= Walk Thru the Bible =

Walk Thru the Bible Ministries (WTB) is a non-denominational evangelical Christian educational organization headquartered in Atlanta, Georgia.

==Overview==
Walk Thru the Bible was founded in the United States in 1976 by Bruce Wilkinson and Howard Hendricks. Its main purpose is to teach evangelical Christian biblical doctrines, primarily through an innovative seminar format, while providing additional resources through print, audio and video media productions. As a parachurch organization, Walk Thru the Bible works in cooperation with local churches who host and publicize the seminars to their congregations and surrounding communities.

The organization's non-traditional audience-participatory methodologies have resulted in rapid worldwide growth, with a WTB presence, by means of trained WTB seminar instructors, in over 90 countries. Borrowing from the business-world concept of the independent contractor or franchise, WTB trains "Associate Instructors" who then "manage their own local ministry" and interface with churches and private schools in their region to present the various WTB multimedia seminars.

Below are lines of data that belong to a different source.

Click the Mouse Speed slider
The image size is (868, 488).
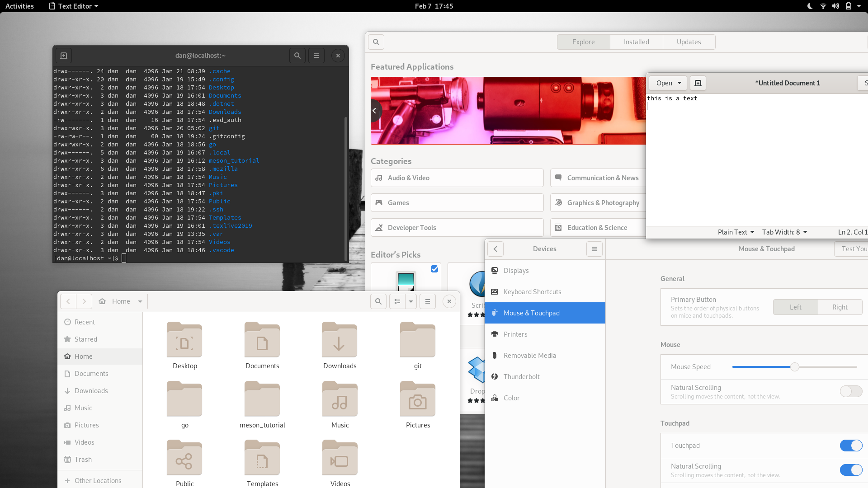pyautogui.click(x=794, y=367)
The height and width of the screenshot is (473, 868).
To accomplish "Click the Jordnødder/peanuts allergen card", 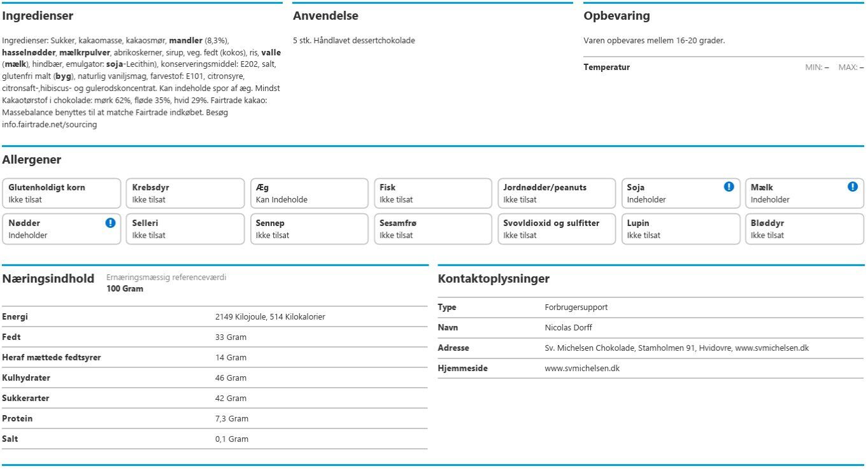I will [556, 194].
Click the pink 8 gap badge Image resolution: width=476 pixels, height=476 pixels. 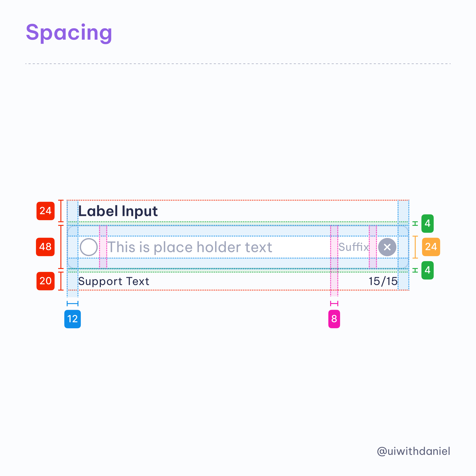click(x=334, y=319)
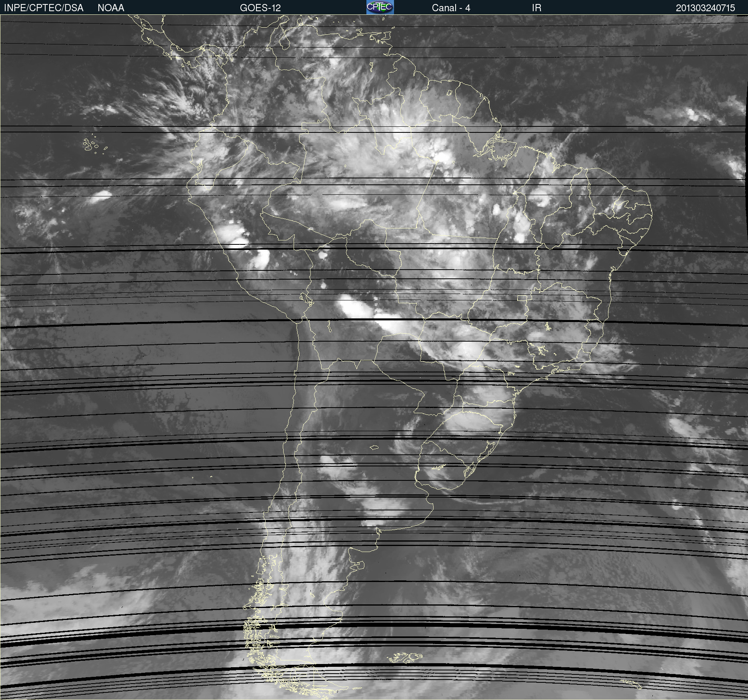The height and width of the screenshot is (700, 748).
Task: Click the Valdés Peninsula outline in Argentina
Action: (x=359, y=565)
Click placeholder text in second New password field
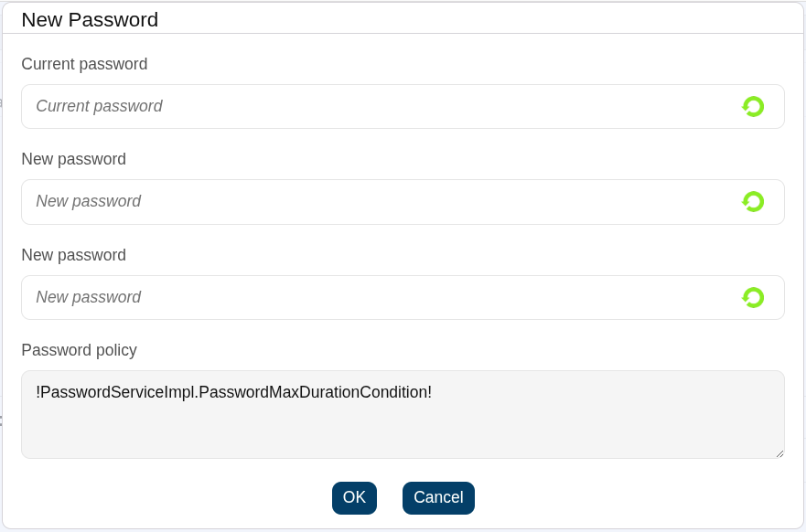 (88, 298)
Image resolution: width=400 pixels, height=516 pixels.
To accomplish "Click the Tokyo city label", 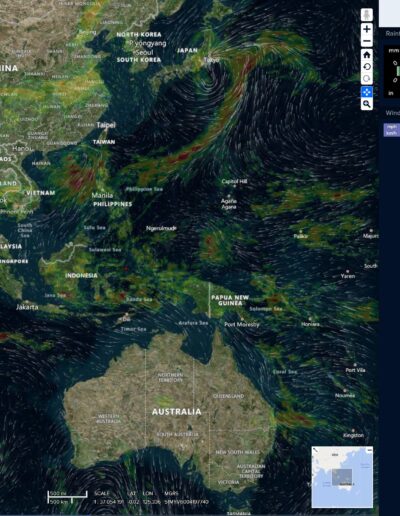I will pyautogui.click(x=212, y=60).
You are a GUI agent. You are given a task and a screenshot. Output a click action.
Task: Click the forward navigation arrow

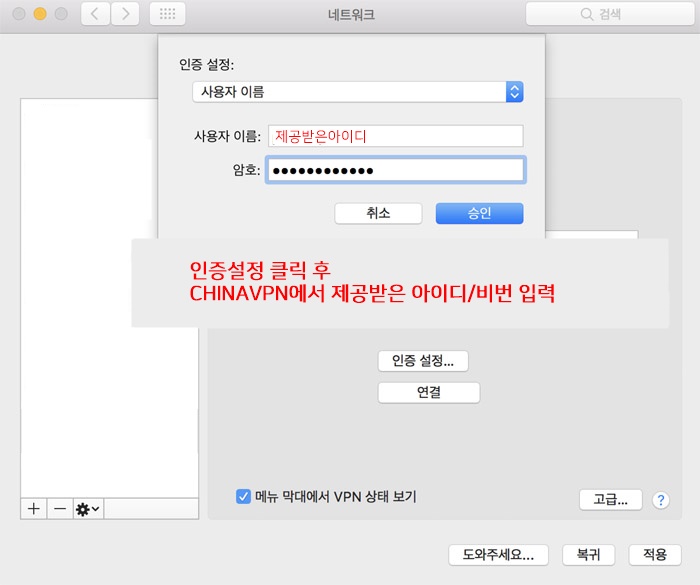coord(125,14)
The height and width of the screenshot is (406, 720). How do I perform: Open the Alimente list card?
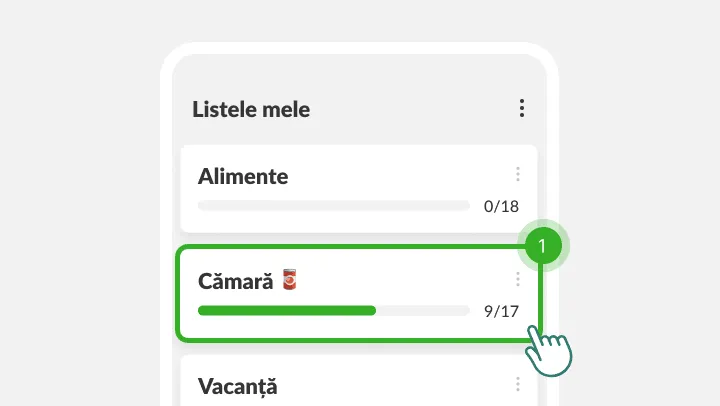pyautogui.click(x=359, y=189)
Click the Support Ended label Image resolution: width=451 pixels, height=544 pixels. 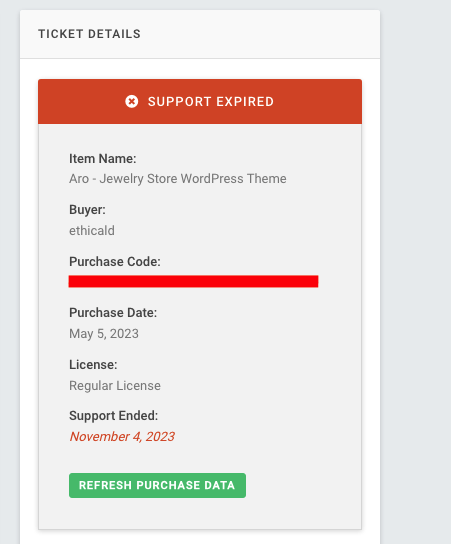click(x=113, y=416)
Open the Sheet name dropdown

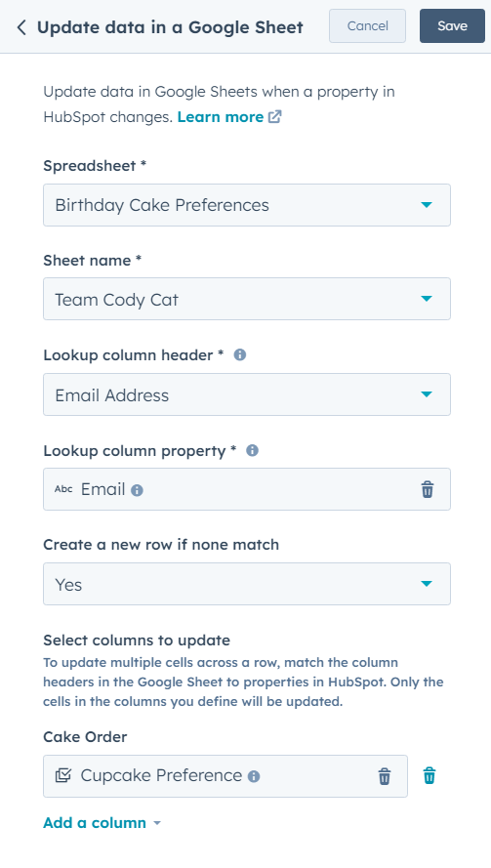point(247,299)
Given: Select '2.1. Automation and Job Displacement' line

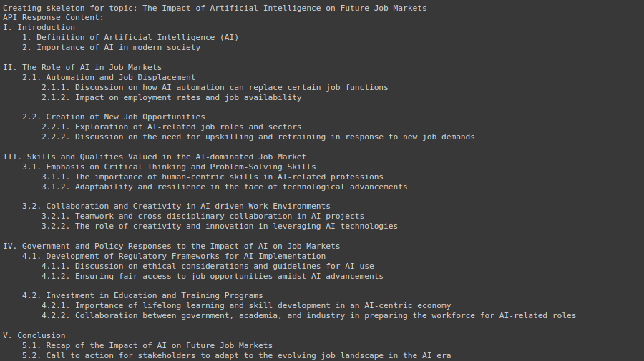Looking at the screenshot, I should (109, 77).
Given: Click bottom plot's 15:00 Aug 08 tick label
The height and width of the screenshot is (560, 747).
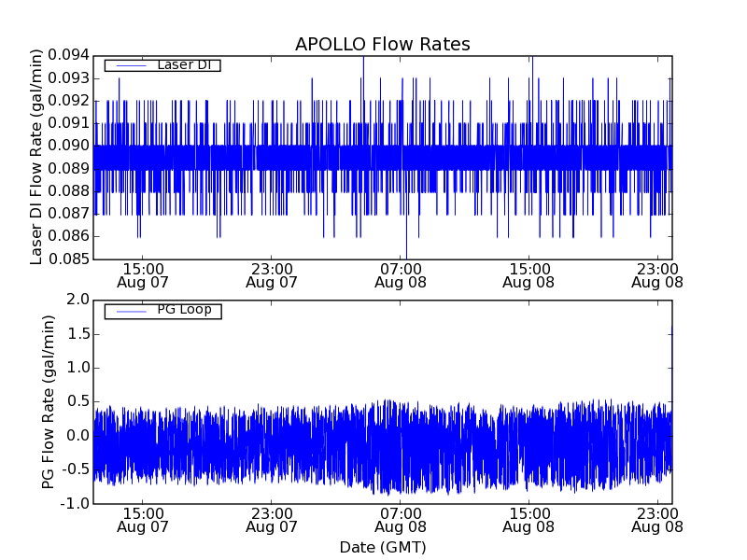Looking at the screenshot, I should tap(529, 520).
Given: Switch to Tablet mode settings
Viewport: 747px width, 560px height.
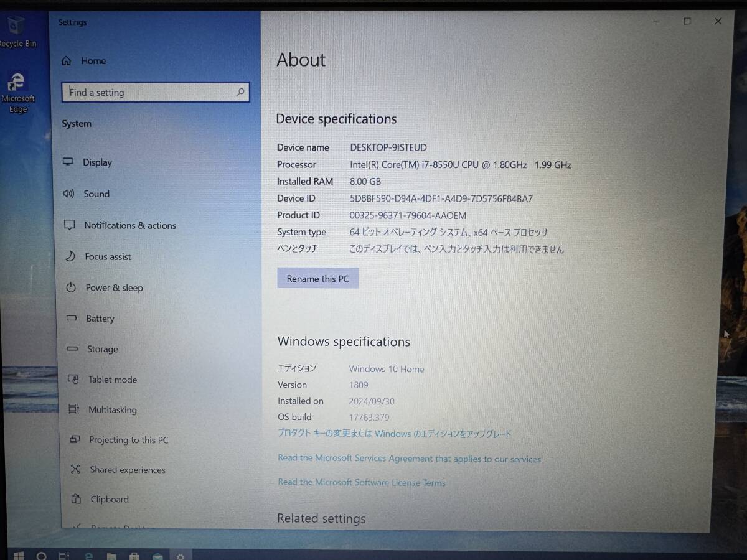Looking at the screenshot, I should [112, 380].
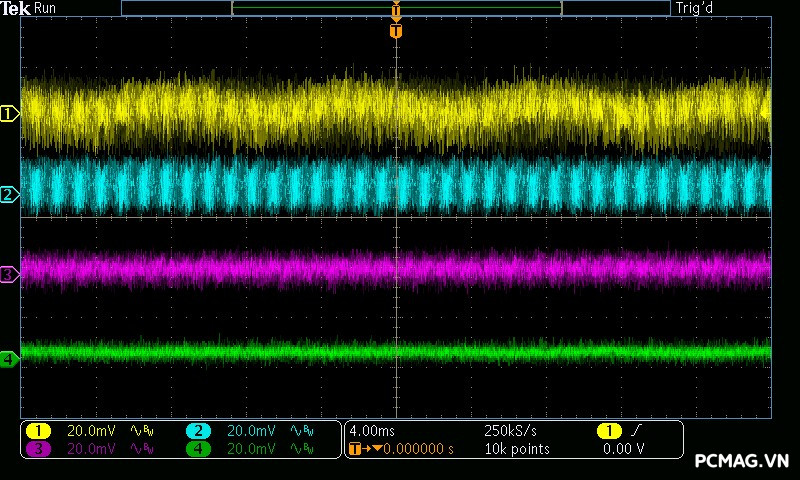Select the channel 4 badge in readout
Viewport: 800px width, 480px height.
[198, 449]
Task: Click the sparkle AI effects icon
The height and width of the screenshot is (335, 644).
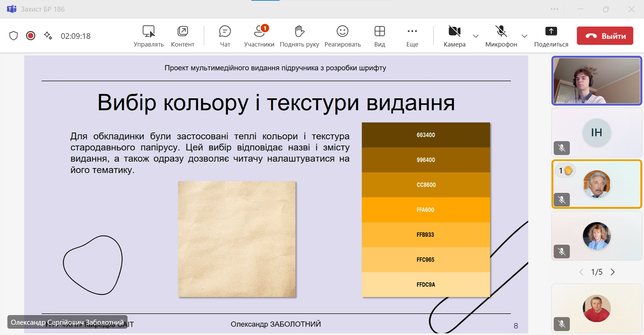Action: coord(48,36)
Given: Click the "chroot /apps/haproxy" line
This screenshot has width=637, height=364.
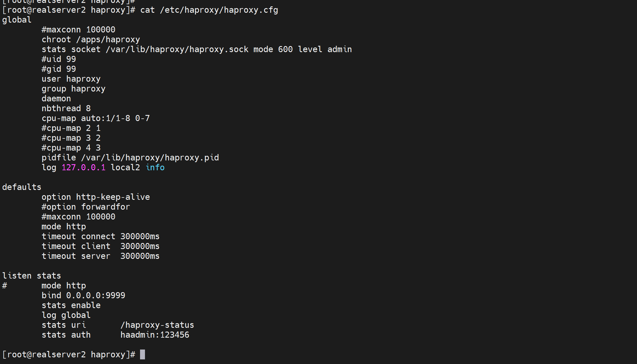Looking at the screenshot, I should click(91, 39).
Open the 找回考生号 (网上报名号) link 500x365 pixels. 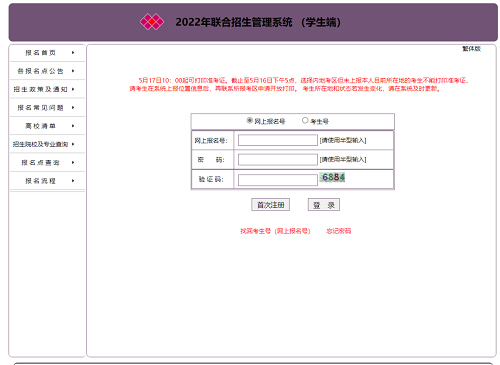coord(275,231)
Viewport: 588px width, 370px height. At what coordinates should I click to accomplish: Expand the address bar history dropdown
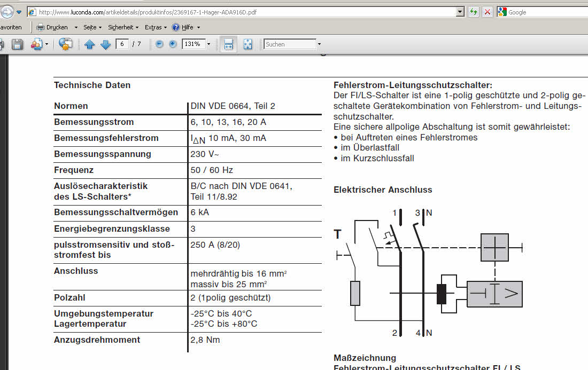(x=459, y=11)
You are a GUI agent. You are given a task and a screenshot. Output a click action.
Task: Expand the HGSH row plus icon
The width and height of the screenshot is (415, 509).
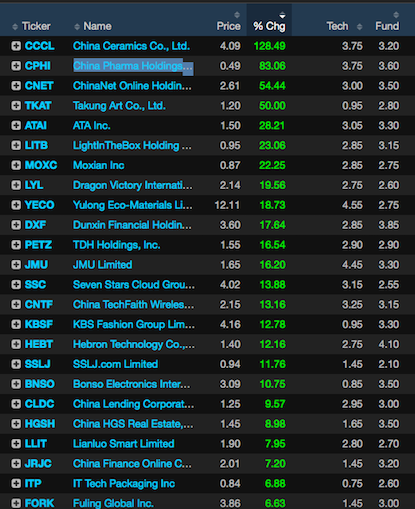[16, 424]
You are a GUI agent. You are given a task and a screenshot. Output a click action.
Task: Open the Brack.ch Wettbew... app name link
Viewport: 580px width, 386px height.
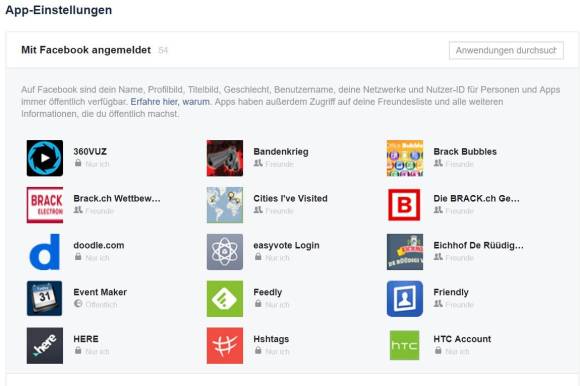pos(117,199)
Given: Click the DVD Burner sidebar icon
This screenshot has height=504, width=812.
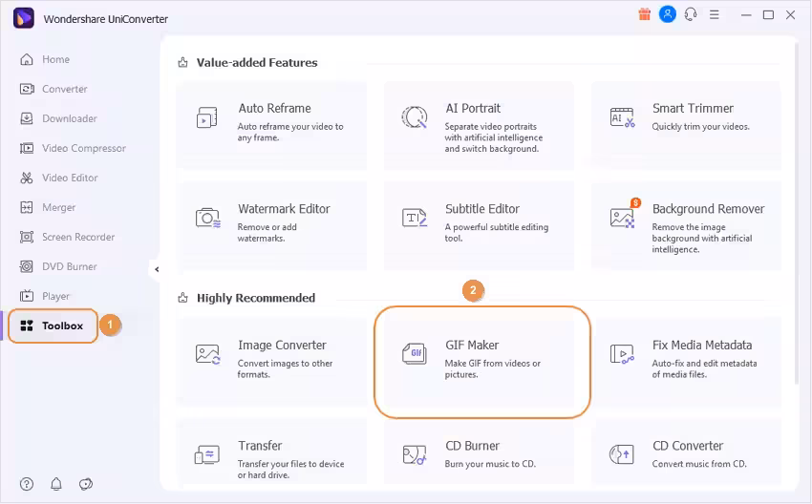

WTB's original goal was to train and equip one instructor for every 50,000 people, in every country of the world. More recently, this goal has been augmented with an effort to establish instructors connected to local churches in 1,000 high-density cities in various countries.
WTB is reported to have trained over 100,000 instructors.

After becoming a best-selling author, Wilkinson stepped down from leadership of WTB, and was succeeded as president by Chip Ingram in 2003. Ingram was later succeeded by Phil Tuttle, the current president.

==Awards==
At the National Religious Broadcasters' 2007 Annual Media Awards, WTB won an award for "Best Ministry Website".